Access to capital is a critical factor in the viability of cities, but it’s not the only obstacle to a post-bankruptcy rebirth for Detroit, Stockton, and the many cities for which a bankruptcy may be in the future. Instead, access to capital is less important than a sound strategy for new land uses and attitudes that can revitalize a city. Luckily, we have many examples of good strategies.
Sophie Quinton of Atlantic Cities writes about a booming urban district in Cleveland. Although the industrial histories are different, Cleveland shares a Rust Belt heritage with Detroit, so should be a good role model for a Detroit rebirth. What has worked in Cleveland may also work in Detroit.
The key player in for the 4th Street district in Cleveland was a land development firm with the resources, patience, and good timing to assemble the parcels to provide necessary for a critical mass. The strategy was to create an entertainment district that would create a demand for housing and retail. The strategy is working as other development firms are jumping into the district with their own projects.
I was recently introduced to the term “risk-oblivious”, which provides insight to the Cleveland effort. The concept is based on the fact that the early stages of urban revitalization often include pushing back against a lawlessness that had permeated the district.
Many demographic segments are unwilling to reside in a district in which illegal activities recently held sway. However, young adults are often willing to be risk-oblivious in exchange for lower rents and the sense of living on the cutting edge. The process of urban revitalization is the gradual transition from risk-oblivious residents to risk-averse residents. By the time the risk-averse folks arrive, the risk-oblivious have begun pioneering another revitalization district.
Using that terminology, the 4th Street district in Cleveland is well along the process from risk-oblivious to risk-averse.
Also, a developer need not be the catalyst of urban revitalization. In both Chatham Square in New Haven and Codman Square near Boston, it was neighborhood organizations who led the effort.

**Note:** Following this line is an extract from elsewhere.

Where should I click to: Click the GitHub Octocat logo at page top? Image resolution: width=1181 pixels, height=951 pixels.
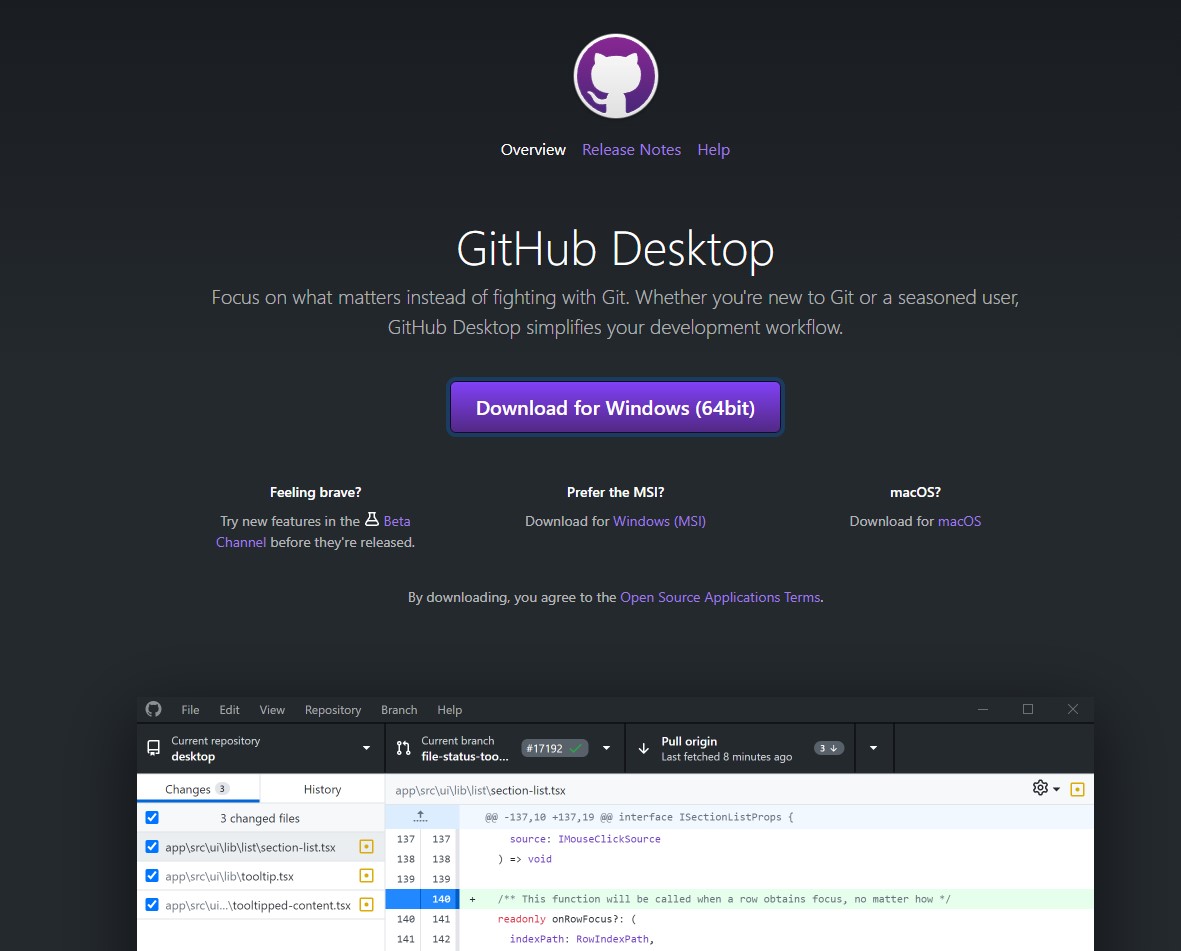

In Chatham Square, the key step occurred when multiple citizen initiatives to preserve the district were coordinated into a coherent strategy. The strategy included neighborhood festivals and outreach to the real estate community.
The outreach featured a frank acknowledgment of the challenges still faced by the neighborhood, but paired those challenges with the strategies being implemented to overcome the challenges. It was a successful approach, with new residents buying into a neighborhood with vision.

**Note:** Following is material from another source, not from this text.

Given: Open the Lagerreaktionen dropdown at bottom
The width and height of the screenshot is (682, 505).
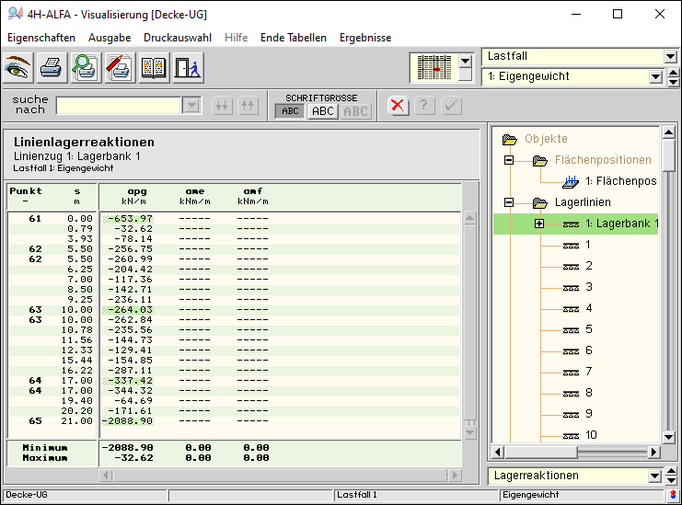Looking at the screenshot, I should point(654,476).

For Codman Square, the focus was on new transit stations. A transit line had been extended through the district, but no stations had been provided. Extensive lobbying eventually brought those stations to the district, triggering other neighborhood improvements
It’s interesting to note that the Cleveland, New Haven, and Boston stories were are all headlined by relatively minor players. In one case, it was a small development firm, with the other two being neighborhood organizations.
I recently debated a friend about the need for major capital in urban rebirth. He argued that a large player was required to secure sufficient land and to provide sufficient capital for urban revitalization to succeed. I disagreed, arguing that the better route was through numerous small players working in parallel. The Cleveland, New Haven, and Boston examples buttress my argument.
I suggest that urbanism, in its totality, is a winning gamble, but that individual wagers can be lost. That fact argues for many small bets in place of fewer large bets.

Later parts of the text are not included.